▶ _Task prompt_: Which lines in the items below contain the word "what"? Report each of those lines in full, and treat uppercase and lowercase as different.

▶ _Data rows_:

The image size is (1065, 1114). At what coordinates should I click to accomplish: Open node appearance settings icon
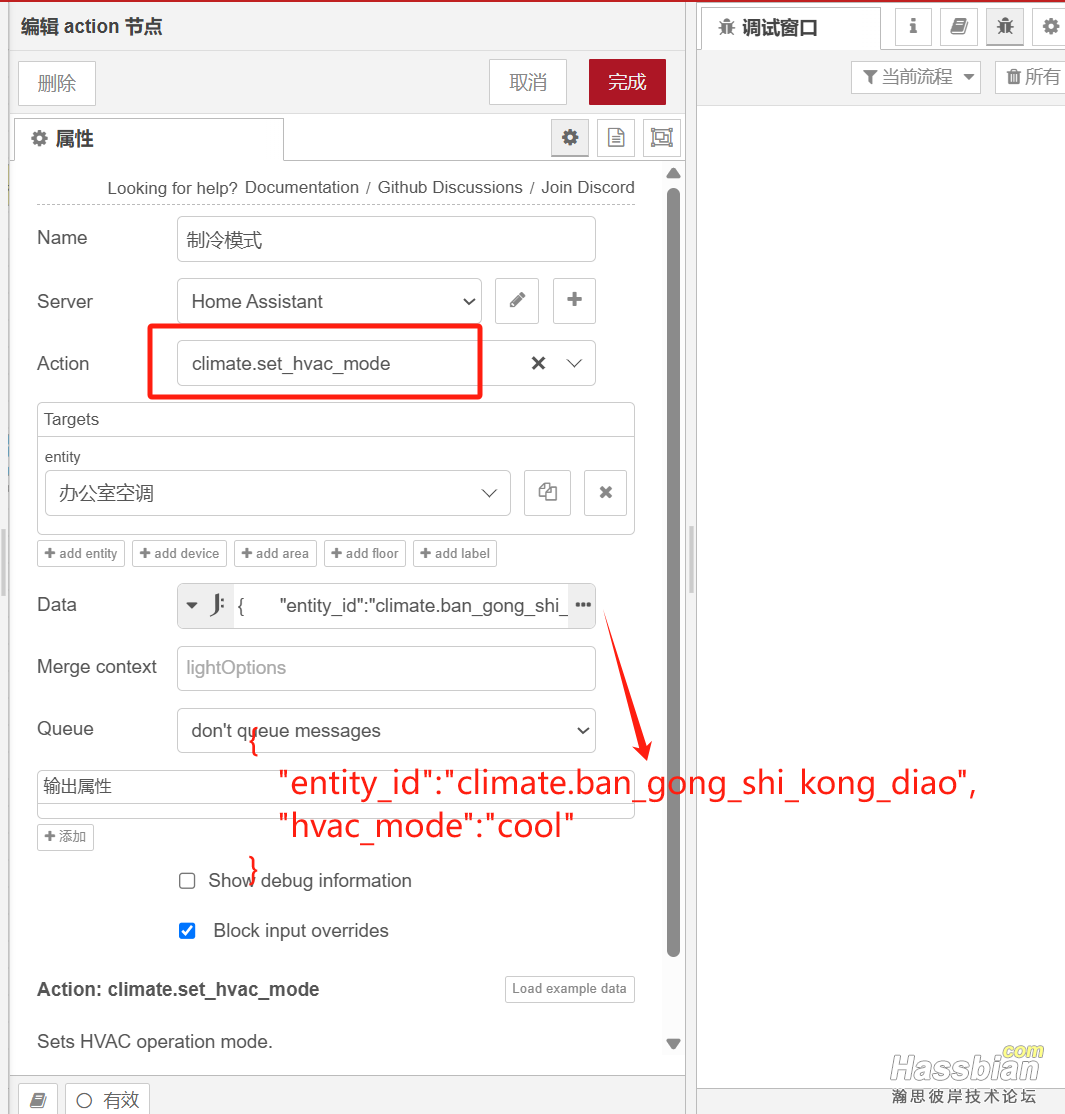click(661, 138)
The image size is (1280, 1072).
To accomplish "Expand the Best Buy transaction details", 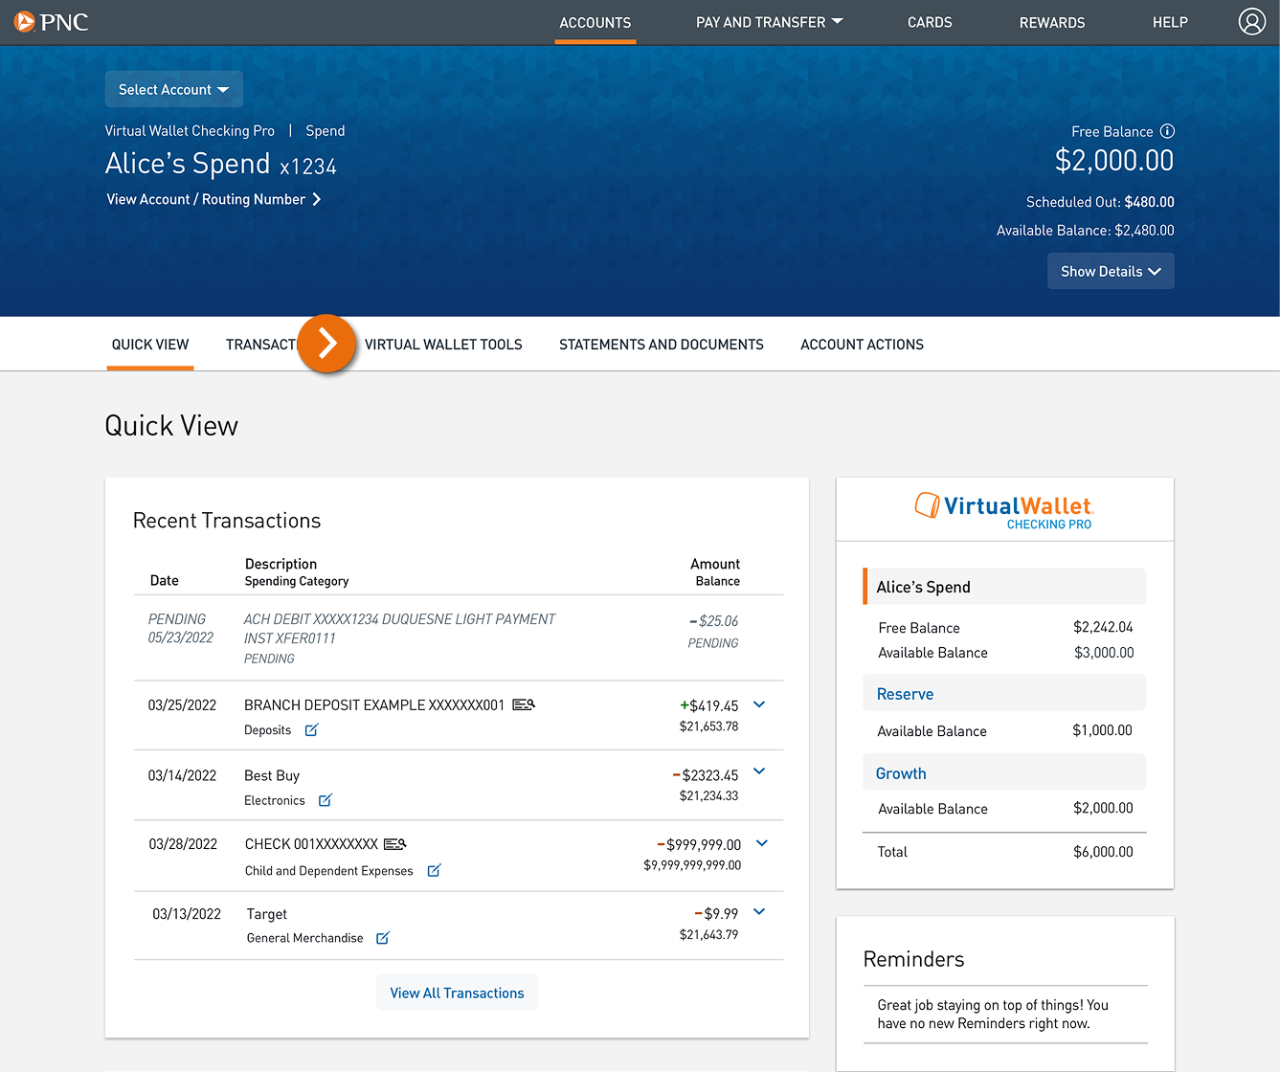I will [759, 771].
...
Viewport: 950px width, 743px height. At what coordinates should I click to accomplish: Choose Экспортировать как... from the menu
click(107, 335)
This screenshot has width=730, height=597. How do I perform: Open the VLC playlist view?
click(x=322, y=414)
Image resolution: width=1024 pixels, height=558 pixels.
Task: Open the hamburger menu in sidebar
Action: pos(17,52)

▶ _Problem solution_:
The image size is (1065, 1114). At what coordinates should I click to accomplish: Open node appearance settings icon
Viewport: 950px width, 743px height. At what coordinates should I click to accomplish: Choose Экспортировать как... from the menu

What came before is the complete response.